Citing Social Injustice, Students Demand Starbucks Location on Campus
- wthalhimer
- Jan 28, 2021
- 2 min read
Updated: Feb 2, 2021

ELON, NC—“Let’s just Doordash it here,” is what you will hear at nine in the morning throughout every dorm hall. Coffee has never been taboo on the Elon campus. If you are not carrying a neon Hydro Flask filled to the brim with milk and a dash of coffee, you are doing it wrong. As of January 17th, a petition was formed requesting the school to replace the infamous Clohan dining hall with a two-story Starbucks coffee shop, which will include an online order bar on the first floor with a “study lounge”. There will also be a state of the art “lightroom”, where customers can take selfies with their friends in a 24/7 golden hour room. This will allow students to achieve their highest quality pictures while appreciating their favorite drinks. While there have been many attempts to get the attention of the school board none have been successful. After years of being suppressed the underclassmen have had enough.
It is time for a change.
Female students are tired of getting in their below freezing white Jeeps and driving an entire ten minutes to wait in a drive-thru line so that they can acquire their “delicious” concoctions. Many believe that this ritual requires too much energy and by the time they are back on campus, their daily schedule is ruined.
This disservice to the prestigious students of Elon must be brought to the public's attention. When standing outside of Carolina, the all-female dormitory, you will be greeted in the morning by a herd of female students rushing out of the door in their oversized sweatpants and shirts. When the A.S.S. investigator asked where one of the girls was heading, he received the classic eye roll followed by the notorious up-down, she proceeded to say, “Um, I’m going to Starbee’s before class.” When asked “Why?” she followed with “Well, all the local coffee shops are gross, and they never understand my order. Like, is it too much to ask for a venti iced caramel macchiato with an extra shot and a pump of vanilla almond milk double cupped?” (Virginia W. freshman). Before our interview could continue, she disappeared like a wild animal that was finally released after years of captivity.

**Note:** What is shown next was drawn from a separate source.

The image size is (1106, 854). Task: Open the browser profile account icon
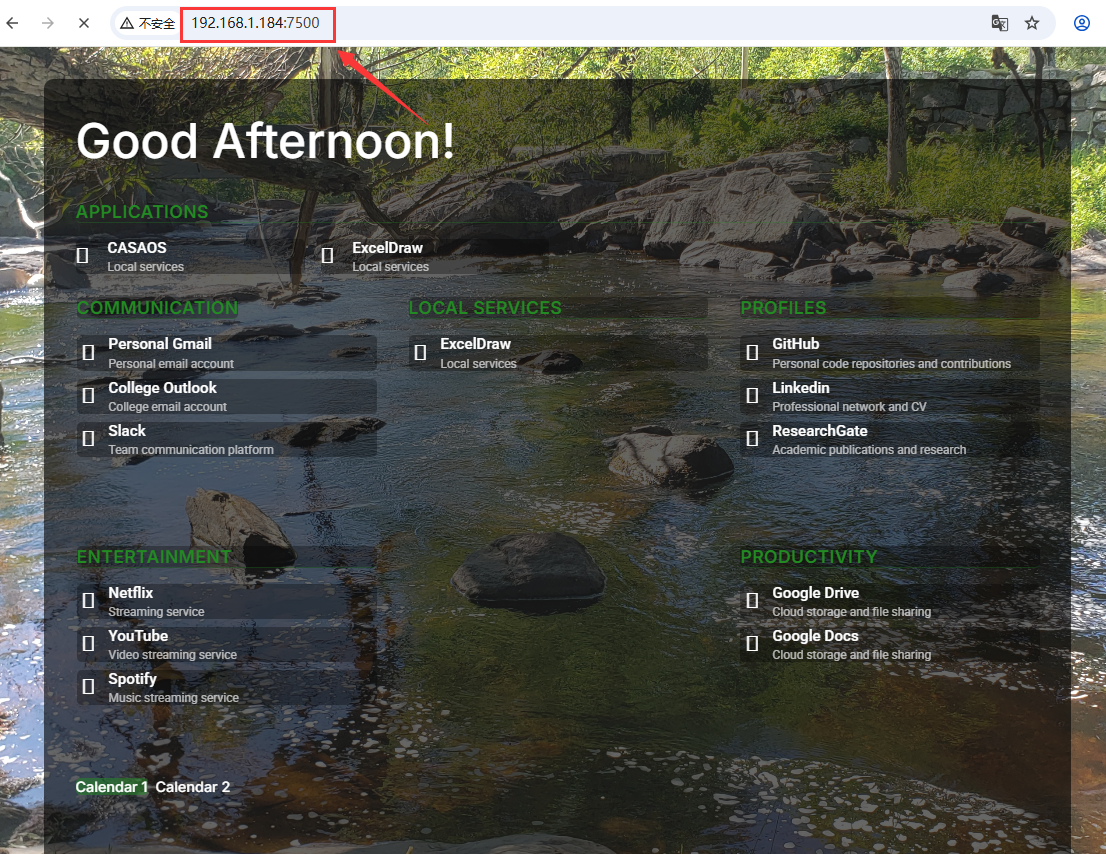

Resident Irazu barista Patrick J. decided to speak on the topic. He had an immediate answer. “It's like the moment they order they forget what they wanted, and they never give me a real answer about what size they want. Venti is twenty, Grande means large, and tall also means large. What size do they even want?”
Students on social media also had something to say about this social injustice.
Luckily, another freshman girl, Jessica K., on Instagram was willing to speak on the matter. She argued that she ends up spending all of her money on gas when it could go towards her Juul pods and Lemonade Truly's for the weekend. “If we just invested in an on-campus Starbucks these economic problems would go away.” When asked how one would go about solving this problem she responded with, “I think we should form a petition and post it on Elon Barstool to raise awareness about this situation, why shouldn’t we have a Starbucks on campus?”